Une nouvelle analyse d’échantillons lunaires récupérés par la mission chinoise Chang’e-6 fournit des preuves irréfutables que les hémisphères étonnamment différents de la Lune sont le résultat d’un impact ancien et massif. Pendant des décennies, les scientifiques ont observé l’asymétrie déroutante entre les faces proche et éloignée du satellite naturel de la Terre : la face proche, face à la Terre, est dominée par des plaines de basalte sombres, tandis que la face éloignée est plus claire et fortement cratérisée. Aujourd’hui, l’analyse isotopique de la poussière lunaire collectée dans le bassin Pôle Sud-Aitken suggère qu’une collision catastrophique a remodelé l’intérieur de la Lune.

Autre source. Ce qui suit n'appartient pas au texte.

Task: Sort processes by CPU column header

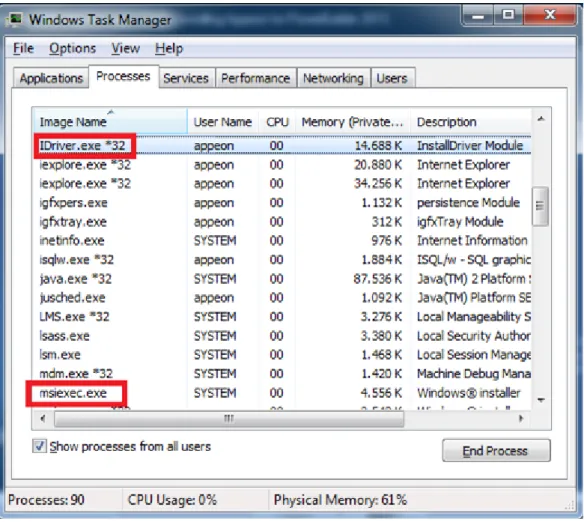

Le puzzle lunaire : pourquoi deux faces ?
La divergence entre les deux côtés est connue depuis 1959, lorsque les sondes soviétiques ont pour la première fois photographié la face cachée. La principale différence ne réside pas seulement dans les caractéristiques de la surface ; c’est dans la composition sous-jacente. Le manteau de la face cachée semble contenir une proportion plus élevée d’isotopes plus lourds de fer et de potassium, tandis que la face proche présente des isotopes plus légers. Ce n’est pas quelque chose que le volcanisme seul peut expliquer.
L’hypothèse principale a toujours été centrée autour du bassin Pôle Sud-Aitken, l’un des plus grands cratères d’impact connus du système solaire, couvrant près d’un quart de la surface lunaire. Mais sans échantillons physiques provenant de la face cachée, il était impossible de confirmer cette connexion.
Mission Chang’e-6 : une percée
La mission Chang’e-6 a changé la donne. Pour la première fois, les scientifiques disposent désormais de véritables poussières lunaires provenant de la face cachée. En analysant ce matériau, les chercheurs dirigés par le planétologue Heng-Ci Tian ont découvert une nette différence isotopique entre les échantillons du côté éloigné et du côté proche (collectés lors des missions Apollo et de la mission chinoise Chang’e-5).
Les échantillons de la face cachée montrent des niveaux plus élevés d’isotopes plus lourds. L’équipe conclut que l’impacteur du pôle Sud-Aitken a vaporisé la matière du manteau lunaire, libérant préférentiellement des isotopes plus légers dans l’espace. Cela aurait laissé une concentration d’isotopes plus lourds en profondeur.
Implications pour l’évolution lunaire
Il ne s’agit pas seulement d’un grand cratère. Les résultats suggèrent que des impacts importants peuvent remodeler fondamentalement l’intérieur de la planète, modifiant les compositions chimiques d’une manière qui persiste pendant des milliards d’années. La chaleur générée par l’impact a probablement entraîné une convection profonde du manteau, mélangeant et distribuant davantage ces différences isotopiques.
« Cette découverte implique également que les impacts à grande échelle sont des facteurs clés dans la formation des compositions du manteau et de la croûte. »
Un échantillonnage supplémentaire dans d’autres régions de la face cachée sera nécessaire pour confirmer l’ampleur de ces changements. Cependant, les nouvelles preuves suggèrent fortement que les cicatrices durables de la Lune sont bien plus profondes que les caractéristiques de la surface, modifiant de façon permanente sa chimie. L’asymétrie de la Lune n’est pas seulement une bizarrerie géologique, mais le résultat direct de la violence cosmique.